Variable rate mortgage
The variable rate mortgage is generally the main alternative to the fixed rate mortgage for those preparing to buy a home, but also for those who need a long-term bank loan to meet other needs that require significant expenses.
The fact that the interest rate applied to the loan installments is variable suggests the main characteristic of the product: the possibility that the installments may become more expensive or less expensive even within a few months during the life of the mortgage.
The possibility of varying the interest rate undoubtedly involves possible positive effects for the benefit of the borrower, provided that we know how to unravel the products on the market.
The intervention of Auxilia Finance serves in these cases precisely to guarantee these advantages in favor of its customers, based on the income and risk profile and certain needs to be met, which Auxilia Finance consultants detect during the preliminary interview for research of the suitable loan among those offered by the partner banks, the main ones of the national credit market.

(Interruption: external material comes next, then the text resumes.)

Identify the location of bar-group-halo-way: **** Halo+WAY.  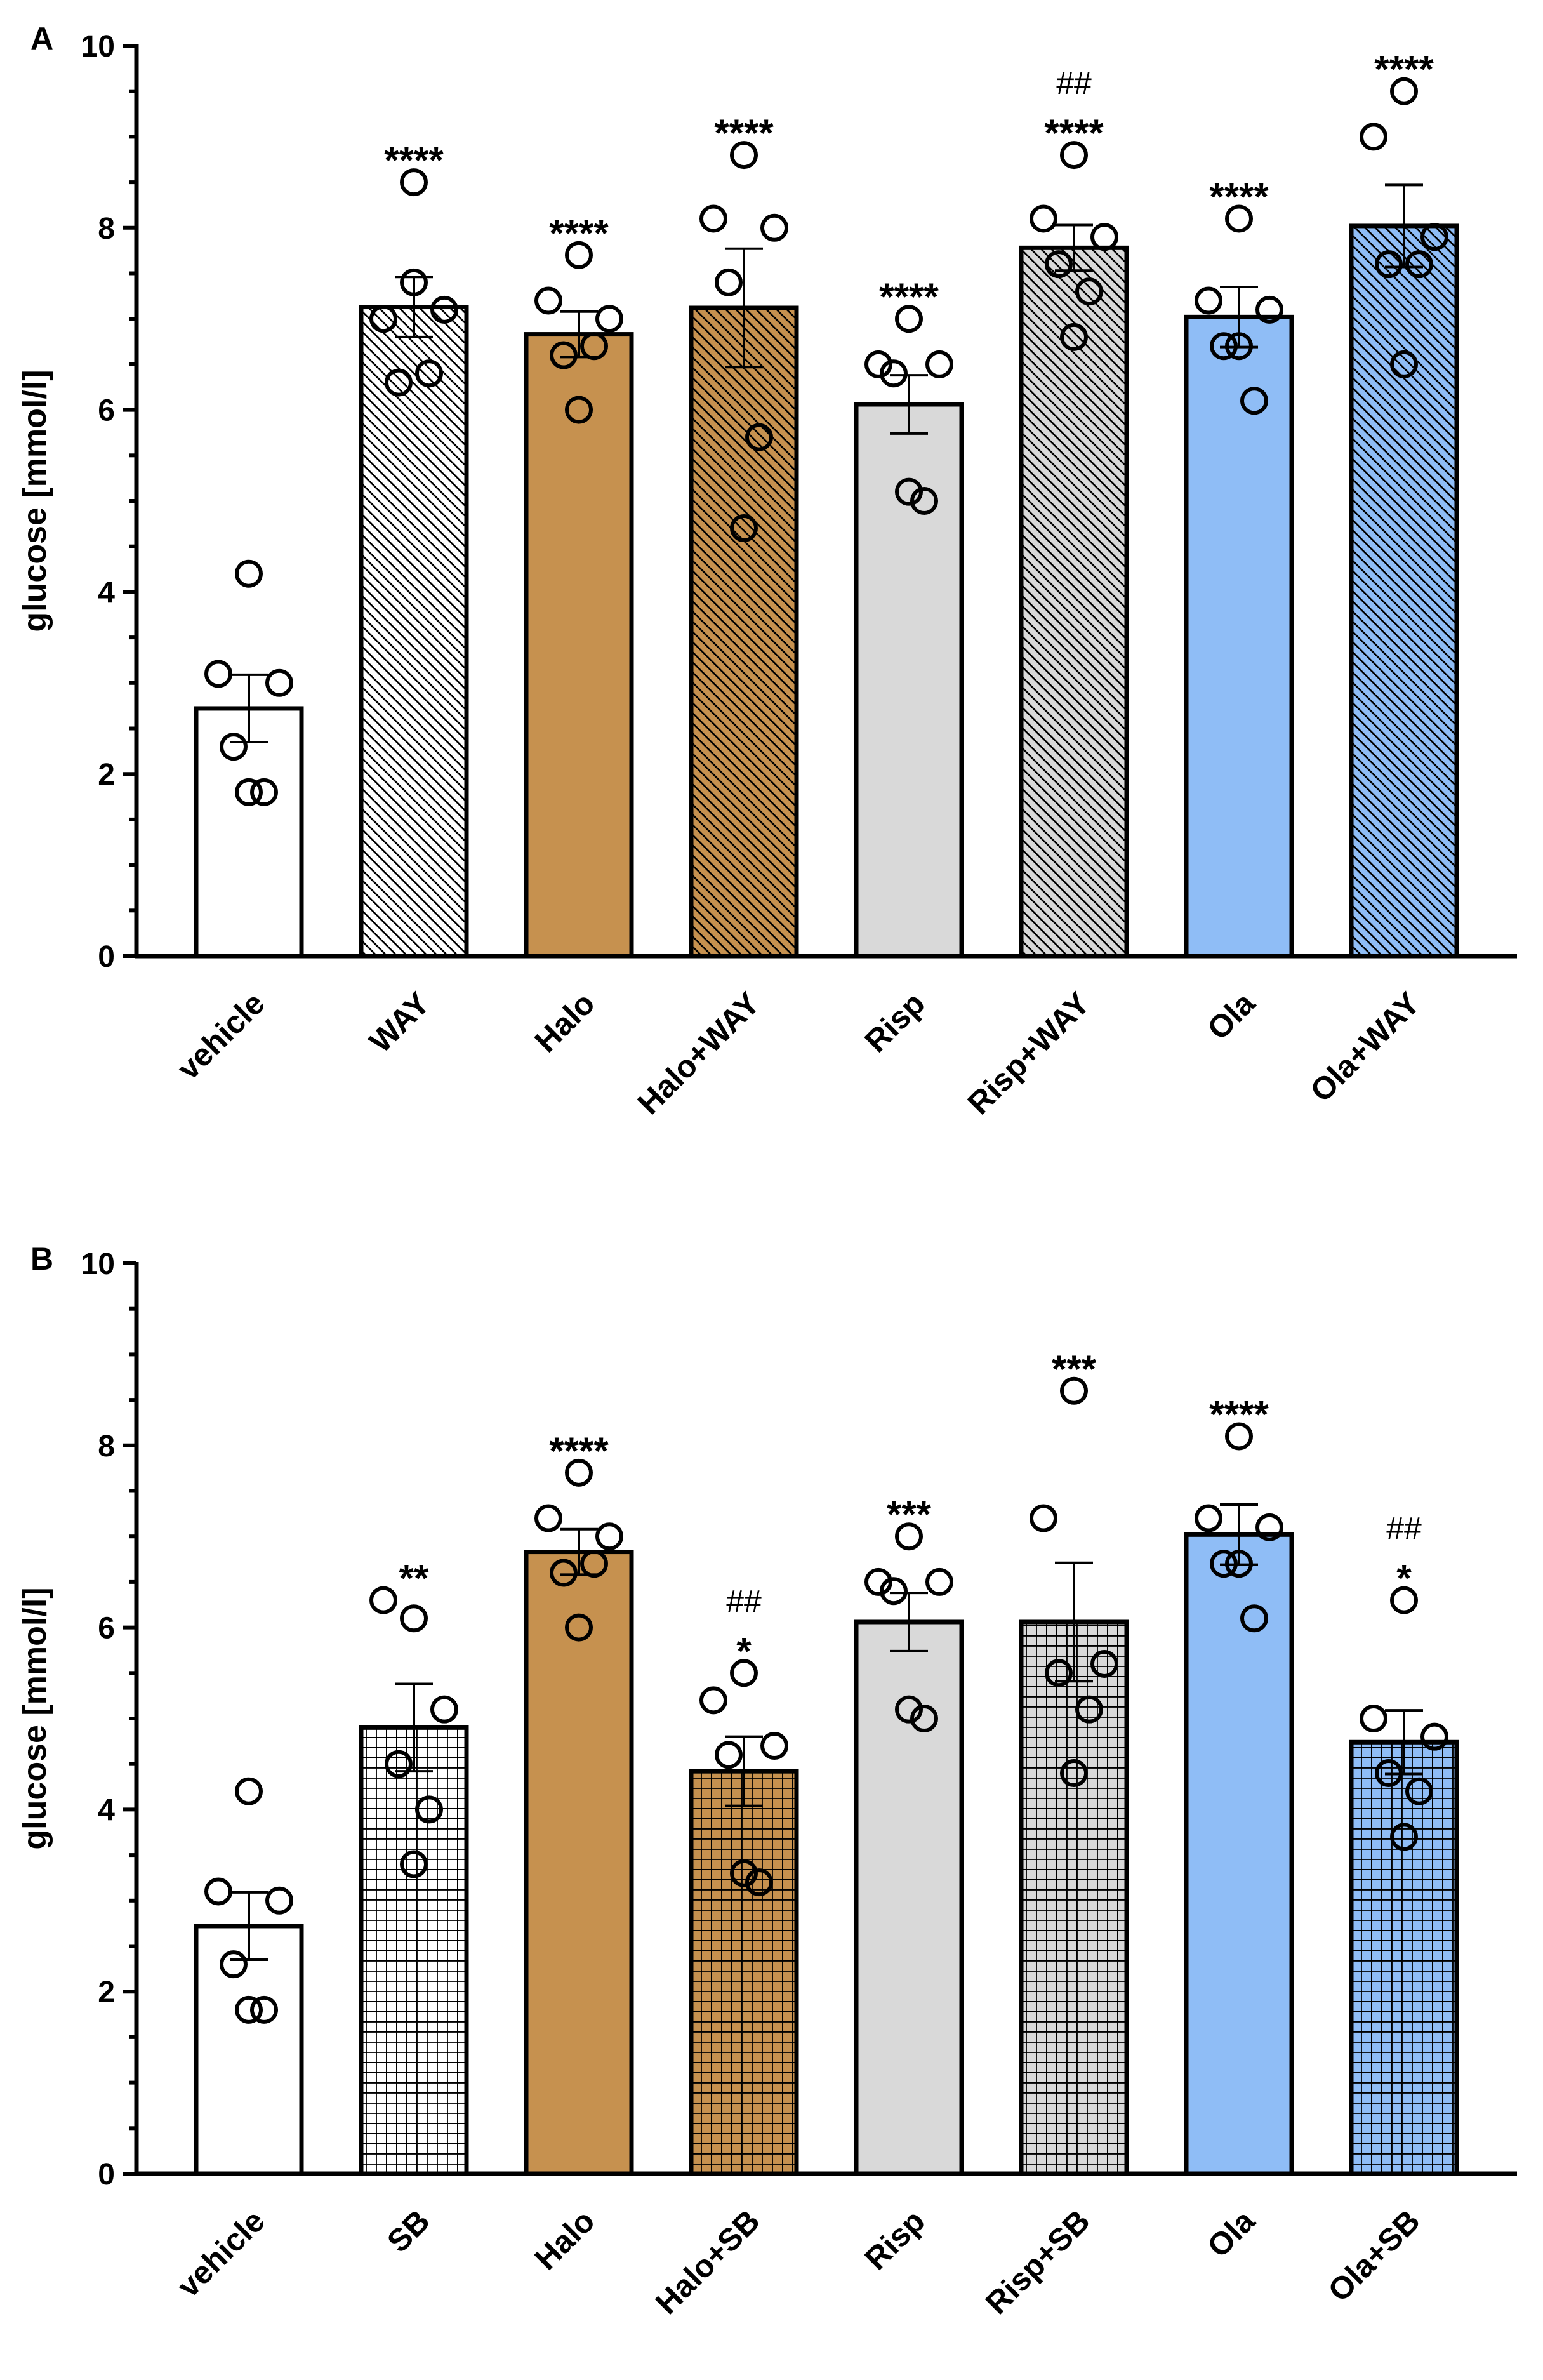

How the variable rate is formed
The index to which reference is made to establish the variable rate of mortgages is the, the average interest rate calculated by a group formed by the main European banks. The used for variable rate mortgages can be 1 month, 3 months, 6 months or 12 months. At the same deadlines, mortgage rates are “adjusted” up or down, causing the installments to be raised or lowered until the next survey.
Advantages and disadvantages of the variable rate
The subscription of a variable rate mortgage is generally cheaper than a fixed rate loan in periods of rates that tend to fall, as happens in moments of economic crisis when the monetary authorities widen the credit meshes to favor the recovery of the economy.